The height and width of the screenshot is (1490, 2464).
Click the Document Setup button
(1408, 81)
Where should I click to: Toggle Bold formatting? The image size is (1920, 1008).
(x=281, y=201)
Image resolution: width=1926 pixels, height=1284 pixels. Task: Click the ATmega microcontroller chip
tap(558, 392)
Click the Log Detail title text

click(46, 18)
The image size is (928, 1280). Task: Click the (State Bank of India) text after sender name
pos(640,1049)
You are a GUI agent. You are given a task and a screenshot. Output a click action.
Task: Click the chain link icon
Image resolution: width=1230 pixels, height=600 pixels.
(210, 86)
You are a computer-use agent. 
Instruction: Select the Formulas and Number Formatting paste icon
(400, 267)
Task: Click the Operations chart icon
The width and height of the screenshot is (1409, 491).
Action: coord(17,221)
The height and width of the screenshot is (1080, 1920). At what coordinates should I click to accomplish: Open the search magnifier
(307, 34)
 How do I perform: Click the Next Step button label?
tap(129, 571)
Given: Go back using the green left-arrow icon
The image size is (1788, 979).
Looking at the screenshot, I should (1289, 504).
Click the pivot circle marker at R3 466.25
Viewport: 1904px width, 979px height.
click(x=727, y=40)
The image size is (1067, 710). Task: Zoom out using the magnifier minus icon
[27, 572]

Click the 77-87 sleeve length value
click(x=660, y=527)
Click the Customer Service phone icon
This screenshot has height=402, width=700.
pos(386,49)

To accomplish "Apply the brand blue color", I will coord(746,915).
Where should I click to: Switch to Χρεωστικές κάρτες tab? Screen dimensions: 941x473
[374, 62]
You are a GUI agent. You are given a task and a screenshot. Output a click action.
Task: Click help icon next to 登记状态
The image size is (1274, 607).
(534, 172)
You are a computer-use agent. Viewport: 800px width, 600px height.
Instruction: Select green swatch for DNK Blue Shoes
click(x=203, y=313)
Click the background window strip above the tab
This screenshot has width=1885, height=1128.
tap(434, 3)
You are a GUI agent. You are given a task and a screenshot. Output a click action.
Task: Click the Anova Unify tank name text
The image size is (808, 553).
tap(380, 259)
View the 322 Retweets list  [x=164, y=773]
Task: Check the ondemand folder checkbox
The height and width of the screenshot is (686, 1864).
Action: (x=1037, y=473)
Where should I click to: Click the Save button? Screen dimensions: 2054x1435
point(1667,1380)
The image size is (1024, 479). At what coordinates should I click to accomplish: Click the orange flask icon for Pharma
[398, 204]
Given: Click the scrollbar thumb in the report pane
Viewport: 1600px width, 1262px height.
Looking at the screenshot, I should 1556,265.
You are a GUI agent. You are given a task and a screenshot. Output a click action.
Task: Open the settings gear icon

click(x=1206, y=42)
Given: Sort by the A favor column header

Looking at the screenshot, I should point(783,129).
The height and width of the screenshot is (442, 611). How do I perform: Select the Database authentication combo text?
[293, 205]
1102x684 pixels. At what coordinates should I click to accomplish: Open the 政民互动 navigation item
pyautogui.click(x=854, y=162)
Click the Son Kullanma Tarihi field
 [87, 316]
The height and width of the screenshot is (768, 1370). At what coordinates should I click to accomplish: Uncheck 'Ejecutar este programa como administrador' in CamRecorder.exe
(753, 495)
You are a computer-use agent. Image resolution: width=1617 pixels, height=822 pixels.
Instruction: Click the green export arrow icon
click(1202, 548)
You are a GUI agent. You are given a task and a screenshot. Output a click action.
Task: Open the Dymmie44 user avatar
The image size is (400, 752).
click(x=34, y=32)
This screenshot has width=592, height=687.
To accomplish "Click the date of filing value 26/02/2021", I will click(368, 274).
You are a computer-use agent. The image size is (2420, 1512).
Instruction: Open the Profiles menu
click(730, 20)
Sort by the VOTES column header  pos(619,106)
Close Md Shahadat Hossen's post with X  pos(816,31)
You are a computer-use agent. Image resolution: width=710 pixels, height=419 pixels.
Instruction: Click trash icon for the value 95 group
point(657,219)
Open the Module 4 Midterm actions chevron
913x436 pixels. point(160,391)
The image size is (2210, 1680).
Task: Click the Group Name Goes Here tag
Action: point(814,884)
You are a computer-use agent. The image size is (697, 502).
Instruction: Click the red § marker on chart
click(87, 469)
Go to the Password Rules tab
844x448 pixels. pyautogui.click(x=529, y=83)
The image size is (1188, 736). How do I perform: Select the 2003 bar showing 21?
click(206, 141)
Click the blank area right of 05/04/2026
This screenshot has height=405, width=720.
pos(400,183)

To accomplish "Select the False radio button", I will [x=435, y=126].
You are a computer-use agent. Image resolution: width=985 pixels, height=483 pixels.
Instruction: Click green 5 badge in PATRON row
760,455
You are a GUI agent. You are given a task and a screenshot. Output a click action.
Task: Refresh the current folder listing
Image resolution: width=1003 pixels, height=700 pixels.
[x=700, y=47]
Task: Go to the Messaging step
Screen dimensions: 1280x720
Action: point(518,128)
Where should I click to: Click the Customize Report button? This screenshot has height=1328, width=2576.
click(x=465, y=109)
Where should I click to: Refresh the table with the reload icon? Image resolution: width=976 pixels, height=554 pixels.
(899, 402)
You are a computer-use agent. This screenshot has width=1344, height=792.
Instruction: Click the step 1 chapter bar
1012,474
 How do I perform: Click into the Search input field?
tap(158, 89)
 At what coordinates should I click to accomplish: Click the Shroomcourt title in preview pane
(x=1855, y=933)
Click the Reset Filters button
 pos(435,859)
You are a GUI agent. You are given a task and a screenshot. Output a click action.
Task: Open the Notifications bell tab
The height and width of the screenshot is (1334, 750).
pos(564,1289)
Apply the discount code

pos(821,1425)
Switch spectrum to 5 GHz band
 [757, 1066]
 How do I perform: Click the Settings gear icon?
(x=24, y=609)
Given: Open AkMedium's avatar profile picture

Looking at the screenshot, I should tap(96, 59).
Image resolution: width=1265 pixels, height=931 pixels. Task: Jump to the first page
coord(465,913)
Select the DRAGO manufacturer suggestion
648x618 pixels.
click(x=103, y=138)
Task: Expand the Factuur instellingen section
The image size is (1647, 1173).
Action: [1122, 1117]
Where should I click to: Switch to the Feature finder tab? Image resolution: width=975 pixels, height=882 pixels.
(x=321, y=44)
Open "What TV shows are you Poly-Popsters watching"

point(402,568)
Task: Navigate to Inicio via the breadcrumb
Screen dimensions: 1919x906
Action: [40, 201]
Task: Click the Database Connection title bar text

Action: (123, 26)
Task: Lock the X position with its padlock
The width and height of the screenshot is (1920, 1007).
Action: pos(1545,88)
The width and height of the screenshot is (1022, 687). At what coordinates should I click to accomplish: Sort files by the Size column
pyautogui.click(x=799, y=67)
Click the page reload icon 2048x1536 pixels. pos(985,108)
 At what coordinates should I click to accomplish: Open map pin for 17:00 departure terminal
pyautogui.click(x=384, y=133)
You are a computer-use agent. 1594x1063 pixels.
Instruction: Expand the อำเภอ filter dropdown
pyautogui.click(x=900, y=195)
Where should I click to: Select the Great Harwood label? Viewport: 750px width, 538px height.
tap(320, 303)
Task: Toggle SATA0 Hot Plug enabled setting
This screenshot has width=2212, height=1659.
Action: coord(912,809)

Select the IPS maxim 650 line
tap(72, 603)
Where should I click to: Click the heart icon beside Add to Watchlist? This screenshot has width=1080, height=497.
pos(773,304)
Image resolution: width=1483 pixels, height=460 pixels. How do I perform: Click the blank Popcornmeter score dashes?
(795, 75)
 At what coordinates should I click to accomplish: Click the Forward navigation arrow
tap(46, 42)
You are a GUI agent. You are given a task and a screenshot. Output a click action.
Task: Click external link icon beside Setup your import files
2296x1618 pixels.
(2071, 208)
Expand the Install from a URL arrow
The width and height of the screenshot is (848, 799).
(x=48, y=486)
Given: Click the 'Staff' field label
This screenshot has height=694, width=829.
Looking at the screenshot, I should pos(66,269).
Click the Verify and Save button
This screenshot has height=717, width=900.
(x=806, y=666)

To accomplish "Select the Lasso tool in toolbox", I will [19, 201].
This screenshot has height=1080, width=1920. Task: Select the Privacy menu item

+ + + + +

• Aim of the task: Render the rows between the line holding "You are a computer-use agent. Image resolution: width=1617" and the line holding "Action: point(814,884)", inclusive, as a Markdown table with columns No. and Line, skipping blank lines. Number each line in No. and put its text in Line.

• Right answer:
| No. | Line |
|---|---|
| 1 | You are a computer-use agent. Image resolution: width=1617 pixels, height=822 pixels. |
| 2 | Instruction: Click the green export arrow icon |
| 3 | click(1202, 548) |
| 4 | You are a GUI agent. You are given a task and a screenshot. Output a click action. |
| 5 | Task: Open the Dymmie44 user avatar |
| 6 | The image size is (400, 752). |
| 7 | click(x=34, y=32) |
| 8 | This screenshot has width=592, height=687. |
| 9 | To accomplish "Click the date of filing value 26/02/2021", I will click(368, 274). |
| 10 | You are a computer-use agent. The image size is (2420, 1512). |
| 11 | Instruction: Open the Profiles menu |
| 12 | click(730, 20) |
| 13 | Sort by the VOTES column header  pos(619,106) |
| 14 | Close Md Shahadat Hossen's post with X  pos(816,31) |
| 15 | You are a computer-use agent. Image resolution: width=710 pixels, height=419 pixels. |
| 16 | Instruction: Click trash icon for the value 95 group |
| 17 | point(657,219) |
| 18 | Open the Module 4 Midterm actions chevron |
| 19 | 913x436 pixels. point(160,391) |
| 20 | The image size is (2210, 1680). |
| 21 | Task: Click the Group Name Goes Here tag |
| 22 | Action: point(814,884) |